Cork taxi drivers call for facemasks to be made mandatory in cabs

Cork taxi drivers call for facemasks to be made mandatory in cabs

Speaking to The Echo, General Manager of Free Now, Niall Carson said that he is frustrated by having to call on the Government again to make face coverings mandatory for passengers in taxi vehicles.

Free Now taxi drivers are calling for the wearing of facemasks in taxis to be made mandatory as they see issues with compliance among passengers in Cork.

Following complaints from drivers in both Cork and Dublin, Free Now are calling on the government to make face coverings mandatory in taxi vehicles.

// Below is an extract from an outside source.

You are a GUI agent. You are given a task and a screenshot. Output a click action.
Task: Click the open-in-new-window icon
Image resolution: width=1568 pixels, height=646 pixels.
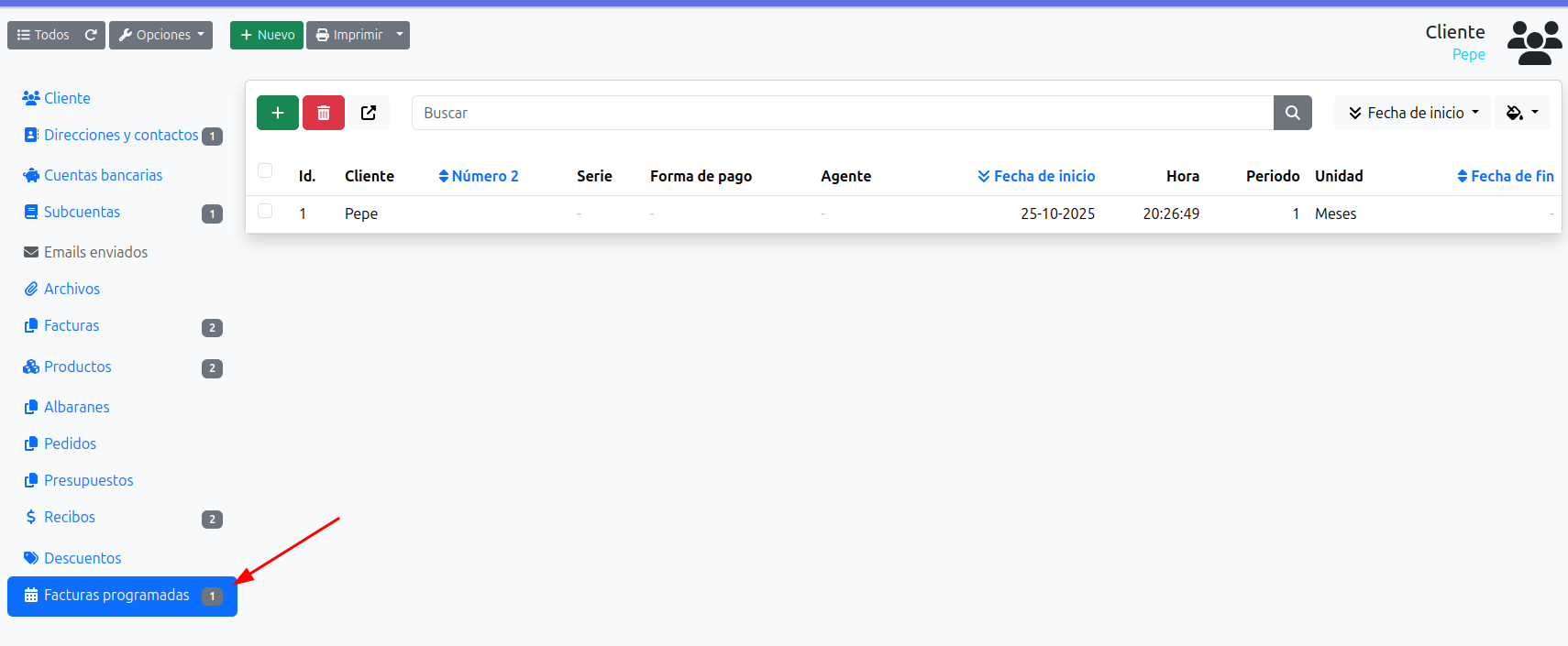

The taxi e-hailing app previously called to be included in legislation that made face coverings mandatory on public transport, however, changes have not been made.

Speaking to The Echo, General Manager of Free Now, Niall Carson said that he is frustrated by having to call on the Government again to make face coverings mandatory for passengers in taxi vehicles.

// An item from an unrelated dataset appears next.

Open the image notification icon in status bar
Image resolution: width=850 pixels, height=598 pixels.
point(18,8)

“On all our jobs, drivers can submit feedback at the end, and unfortunately, we’re seeing an increase at the end of a job where a driver will say a passenger refused to wear a mask and that puts the driver in a very uncomfortable position.

“The fact that it hasn’t been put in place is really, really frustrating and we - as the largest taxi network in Ireland - have a position where we want to protect the drivers as much as possible. They chose to work with us, of course, and we want to make sure we’re representing them and arguing for their safety,” he said.

Derek O’Keeffe, a taxi driver for Free Now in Cork, said that about half of his passengers do not have a face covering on when they get into his vehicle.

Niall Carson, General Manager of Free Now
Niall Carson, General Manager of Free Now

“Some people, when you ask them to please put on the facemask or face covering, they will do so with no problem but others remind you fairly quickly that there are no regulations that cover that.

“It shouldn’t be our place as taxi drivers to be having to have this conversation with passengers. If the necessary steps were taken and they were mandatory, then passengers would have these face masks on before they entered the vehicle.” 

Mr O’Keeffe described the current situation as “appalling”, stating that he and many other drivers feel ignored by the Government.

“It’s appalling. It’s almost like by not making facemasks mandatory in taxis as well as other modes of transport, it’s almost indirectly saying that the life of a taxi driver doesn’t matter as much.

“It would be nice if we could have the same respect moving forward as bus drivers, Luas drivers, train drivers. We play an important role too and I think it would be nice to think that our safety and security does matter and were not simply being ignored.”